■ **ABOUT THIS TASK**
Answer from the Boleto fraud article:
(a) What total value does it give for the bogus transactions?
(b) How does Boleto rank among payment methods in Brazil?
(c) What three things are common to all Boletos?

■ **GIVEN TEXT**
● ● ● ● ● ● ●
Brazilian Payment Fraud Campaign Targets Boletos, Steals Millions

A fraud ring targeting Brazil’s Boleto payment method has pulled off hundreds of thousands of bogus transactions valued at $3.75 billion.

UPDATE–Hackers are targeting Brazil’s Boleto payment system, the second most popular payment method in the country, and have conducted hundreds of thousands of fraudulent transactions, though researchers differ over how much money has been stolen.

Formally known as Boleto Bancario, Boletos are financial documents issued by banks that can be used by consumers to make payments to utilities and other outlets. Boletos are either printed and mailed to customers, or are generated and sent via electronic transfers. Common to all are a bar code, identification field or numerical representation of the bar code, and an identification number.
● ● ● ● ● ● ●
■ **DATA RECORDS**
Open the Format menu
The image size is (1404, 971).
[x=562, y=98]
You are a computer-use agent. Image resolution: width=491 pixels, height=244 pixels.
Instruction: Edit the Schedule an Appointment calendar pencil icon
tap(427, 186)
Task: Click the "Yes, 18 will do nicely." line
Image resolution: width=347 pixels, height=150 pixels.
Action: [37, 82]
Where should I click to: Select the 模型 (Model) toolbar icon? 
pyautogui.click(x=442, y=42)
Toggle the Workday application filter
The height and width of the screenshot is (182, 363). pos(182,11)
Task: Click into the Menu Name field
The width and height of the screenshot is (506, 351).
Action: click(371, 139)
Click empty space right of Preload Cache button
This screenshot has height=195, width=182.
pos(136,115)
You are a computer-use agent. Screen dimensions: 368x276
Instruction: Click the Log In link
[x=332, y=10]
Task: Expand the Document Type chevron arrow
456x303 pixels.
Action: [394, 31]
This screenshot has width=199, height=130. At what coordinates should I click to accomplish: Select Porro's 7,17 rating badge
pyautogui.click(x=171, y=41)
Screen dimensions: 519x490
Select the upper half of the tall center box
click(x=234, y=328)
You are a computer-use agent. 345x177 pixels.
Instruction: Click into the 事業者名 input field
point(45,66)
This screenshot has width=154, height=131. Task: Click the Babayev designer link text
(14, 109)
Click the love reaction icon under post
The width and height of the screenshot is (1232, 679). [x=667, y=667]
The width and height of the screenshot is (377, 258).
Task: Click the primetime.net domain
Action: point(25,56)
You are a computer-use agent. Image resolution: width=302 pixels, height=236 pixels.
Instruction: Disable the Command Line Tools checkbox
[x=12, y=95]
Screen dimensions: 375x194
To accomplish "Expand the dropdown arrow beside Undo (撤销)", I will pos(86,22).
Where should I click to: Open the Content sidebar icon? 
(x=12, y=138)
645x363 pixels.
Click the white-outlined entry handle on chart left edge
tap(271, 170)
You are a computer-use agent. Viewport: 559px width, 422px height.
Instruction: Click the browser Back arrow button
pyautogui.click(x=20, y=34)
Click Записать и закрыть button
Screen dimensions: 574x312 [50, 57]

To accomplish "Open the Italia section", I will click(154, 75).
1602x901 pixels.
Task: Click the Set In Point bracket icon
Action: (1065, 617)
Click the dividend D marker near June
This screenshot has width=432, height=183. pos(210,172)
● ● ● ● ● ● ●
■ **WRITTEN REPLY**
(a) $3.75 billion
(b) It is the second most popular payment method in the country.
(c) A bar code, an identification field or numerical representation of the bar code, and an identification number.